*** DATA EXTRACTS

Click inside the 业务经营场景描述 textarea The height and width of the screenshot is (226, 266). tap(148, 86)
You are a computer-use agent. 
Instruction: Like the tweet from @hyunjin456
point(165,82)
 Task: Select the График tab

******

Send back each record exactly, and include them all.

Click inside the 业务经营场景描述 textarea The height and width of the screenshot is (226, 266). tap(148, 86)
You are a computer-use agent. 
Instruction: Like the tweet from @hyunjin456
point(165,82)
 Task: Select the График tab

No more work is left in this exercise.